Une mesure que le patronat refusait d’avaliser – dans les négociations paritaires au sein du Groupe des 10 – le gel de la dégressivité des allocations de chômage pendant le confinement, a néanmoins été prise pendant le premier confinement par le gouvernement en affaire courante de Sophie Wilmès puis reprolongée.

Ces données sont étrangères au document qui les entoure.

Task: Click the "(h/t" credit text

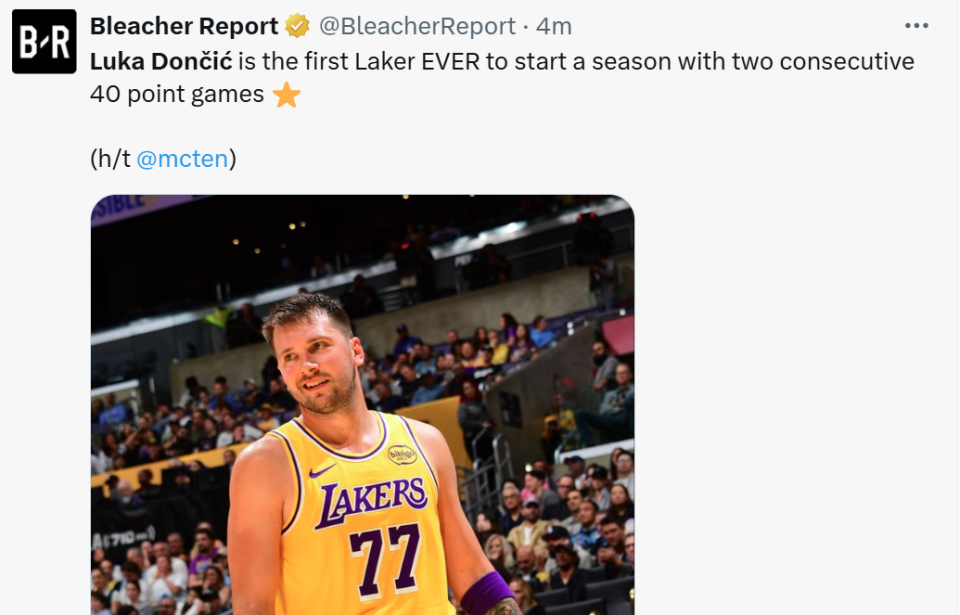Action: [110, 158]
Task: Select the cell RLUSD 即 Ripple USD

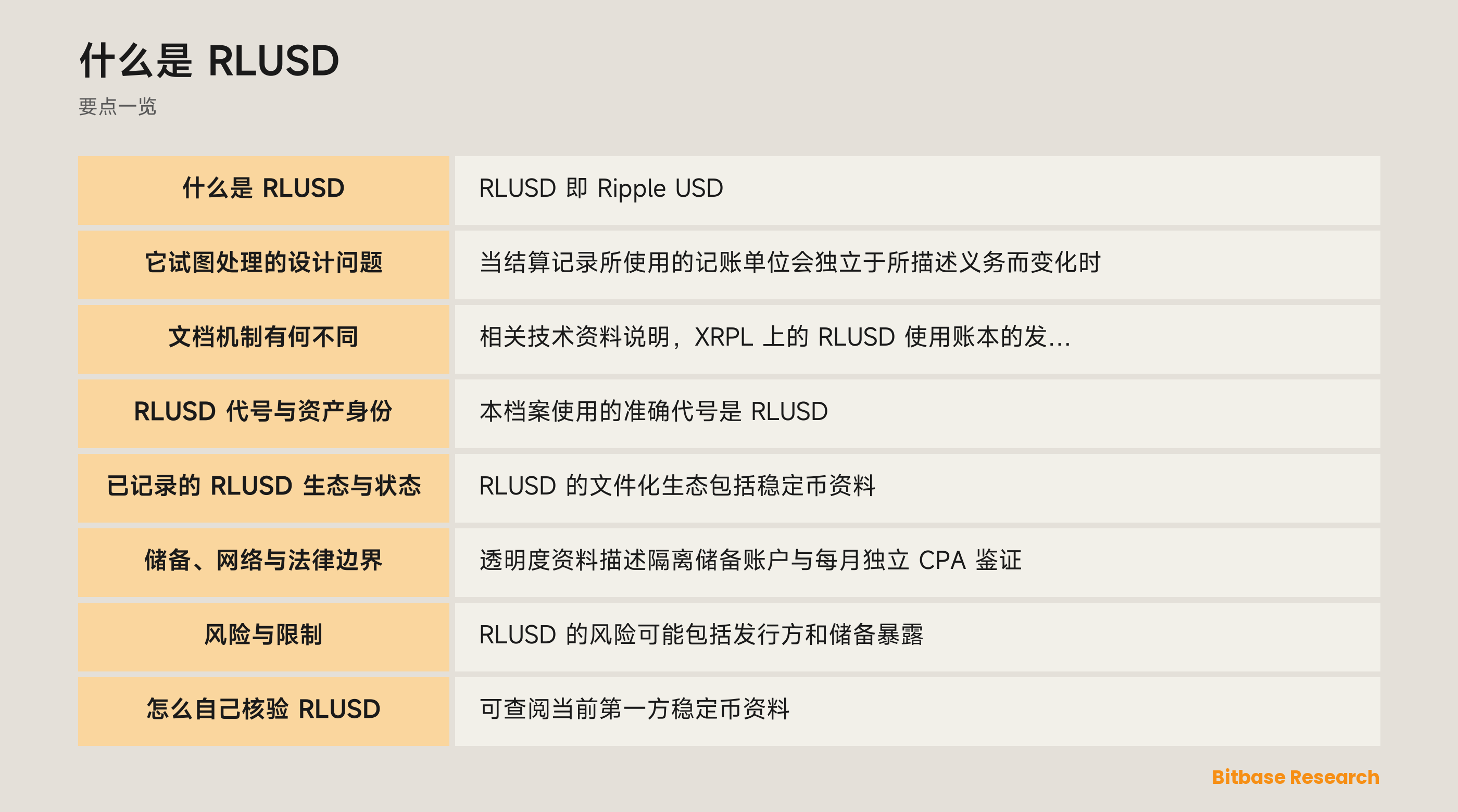Action: tap(917, 190)
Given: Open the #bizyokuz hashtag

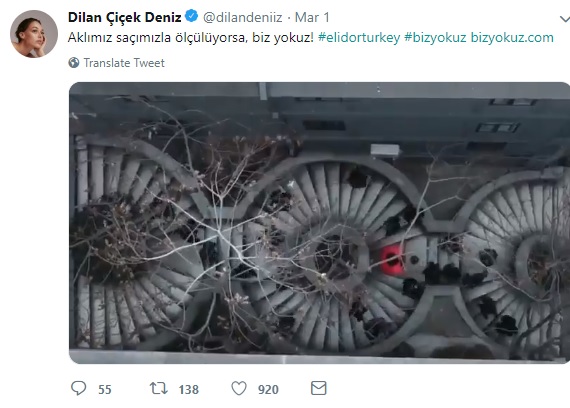Looking at the screenshot, I should tap(435, 37).

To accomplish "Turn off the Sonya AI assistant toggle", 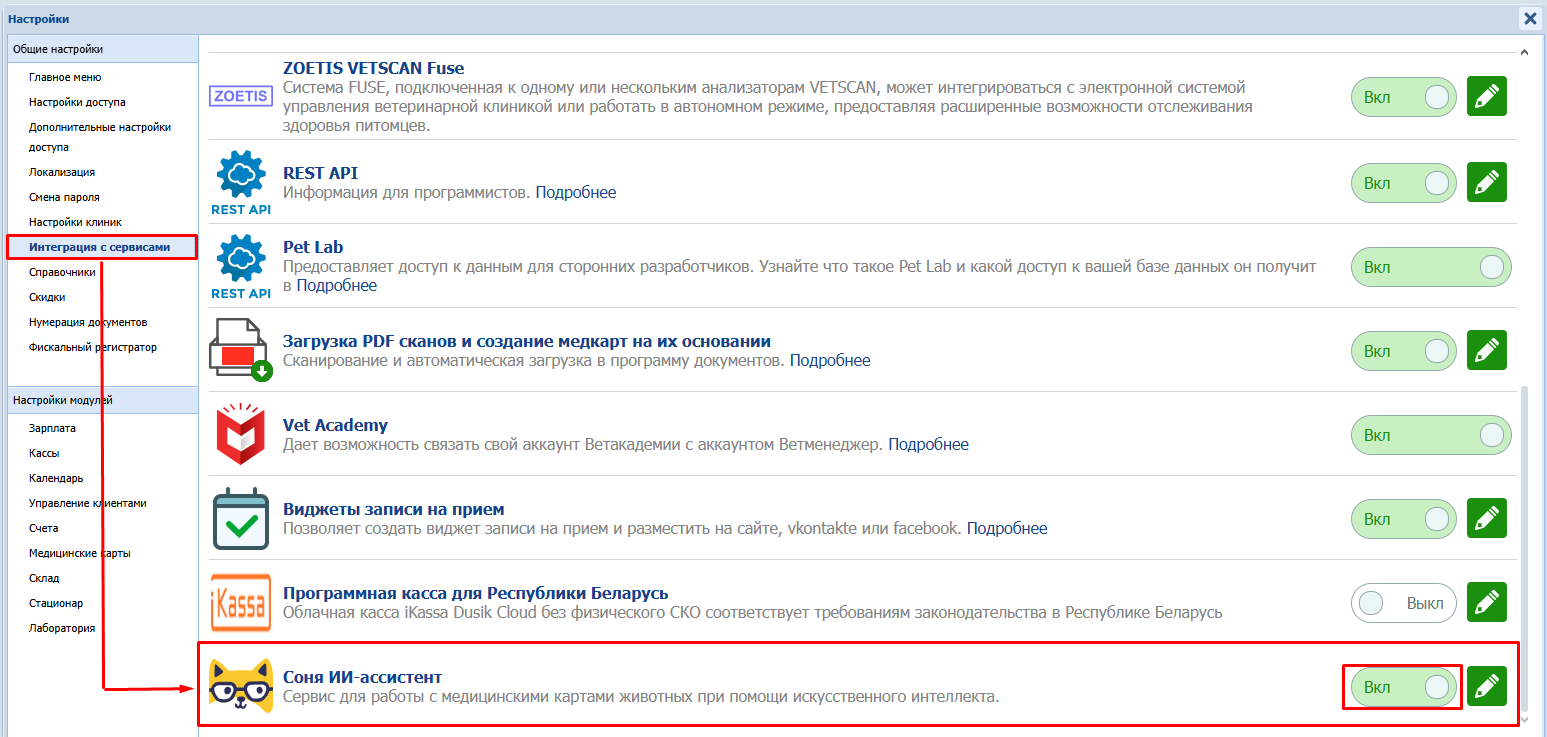I will [1403, 687].
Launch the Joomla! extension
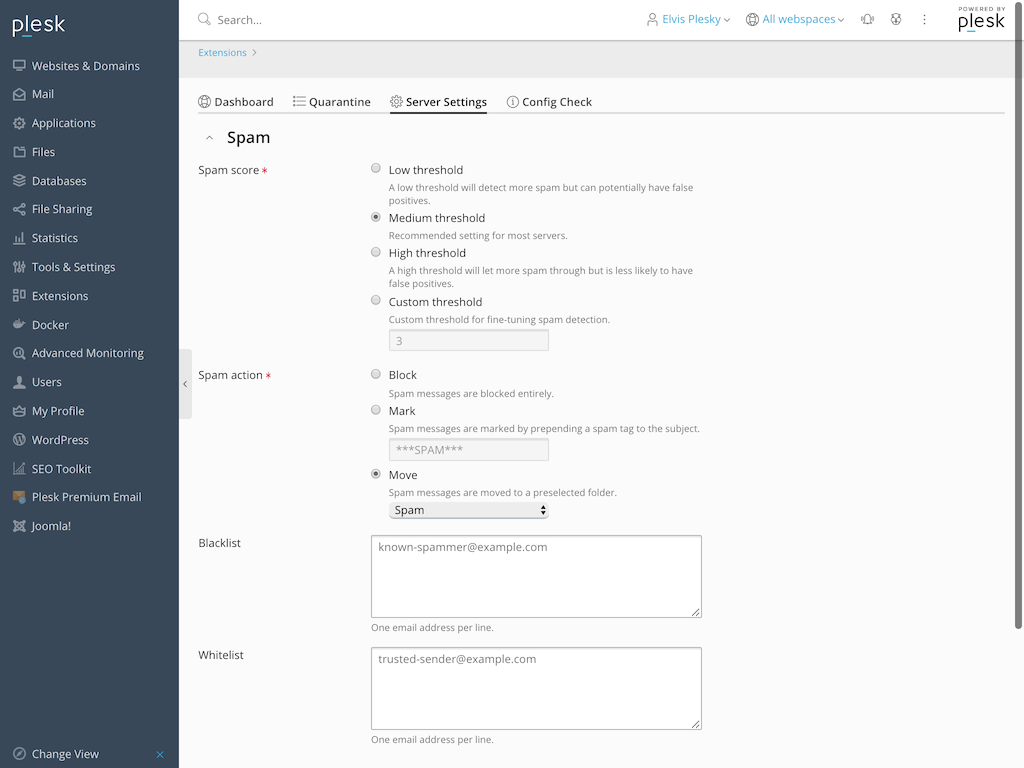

Ca ne change rien à la privation qui était déjà là, surtout pour les chômeurs qui, comme moi, ont déjà atteint le niveau plancher de l’allocation de chômage, le montant au forfait, de 130 euros sous le seuil de pauvreté en 2020, dans mon cas (isolée). Au moment où la dégressivité de l’allocation m’a été appliquée je vivais avec une allocation à peine plus élevée que le seuil de pauvreté de l’époque. Le gouvernement Di Rupo m’a donc poussée à la banqueroute financière pour soi-disant m’inciter à retrouver un emploi. Tout le monde sait qu’on ne retire pas de l’argent à quelqu’un qu’on estime.

On retire de l’argent pour punir. A son gosse quand il s’est mal conduit, on retire l’argent de poche, ou des amendes à payer quand on commet des infractions. Personne ne peut croire que la mesure de la dégressivité est un incitant à l’emploi, c’est une descente aux enfers financière et sociale qui conduit à un confinement pour exclure socialement et définitivement le chômeur et garantir qu’il ne se relèvera jamais du chômage, qu’il sera donc un esclave prêt à être utilisé à toutes les sauces patronales.

Quand on est à ce point aux abois on accepte tout. Lynché dans l’opinion publique, privé de son honneur car on n’est plus qu’un paria, un profiteur, il ne reste qu’à courber l’échine pour survivre en restant de toute façon, ce salaud de pauvre que le gouvernement prendra pour cible à chaque nouvelle législature. Finalement on voudrait bien que notre confinement dans la pauvreté nous rende réellement invisible et qu’on nous laisse crever en paix, sans nous harceler avec le contrôle dispo qui ne sert à rien sinon à nous stresser à mort et à nous faire bien ressentir qu’on est sur un siège éjectable annuellement. Une vie d’insécurité d’existence est insupportable.

Le projet du gouvernement n’a jamais été de nous mettre à l’emploi, il n’y en a plus assez, le patronat s’y engage, mais bien de nous appauvrir drastiquement pour que les salaires suivent le même chemin. Quand on vit sous le seuil de pauvreté, le salaire à peine au-dessus, c’est byzance pas vrai! On ne fait pas la fine bouche quand on crève de faim, on plie et ne rompt point, jusqu’à quand car, disons-le la coupe est pleine … de rage!